Task description:
Take the material below and output exactly the run of lines from the one containing "Task: Click the E-mail for inquiry label" down to the one containing "The width and", with both included.

Entries supplied:
=-=-=

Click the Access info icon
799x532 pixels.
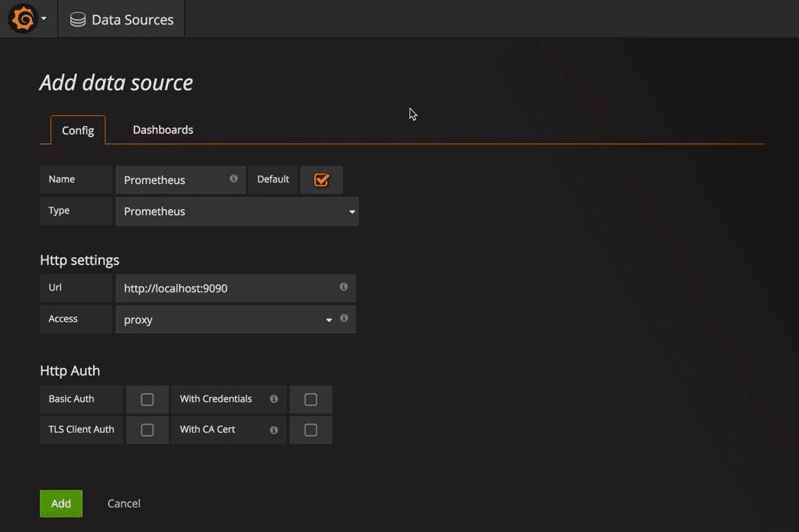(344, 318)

=-=-=

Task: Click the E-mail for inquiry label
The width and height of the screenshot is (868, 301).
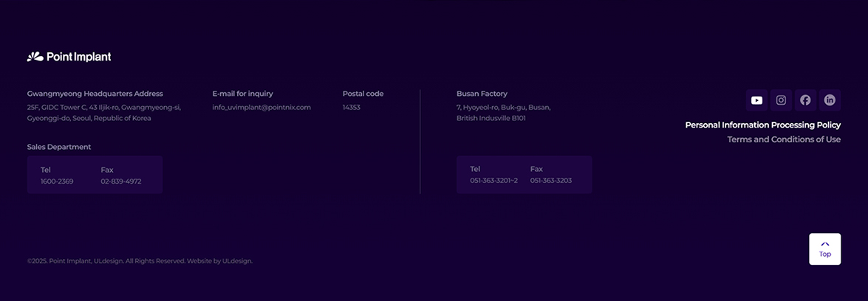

=-=-=

Exercise output:
Task: Click the E-mail for inquiry label
The width and height of the screenshot is (868, 301).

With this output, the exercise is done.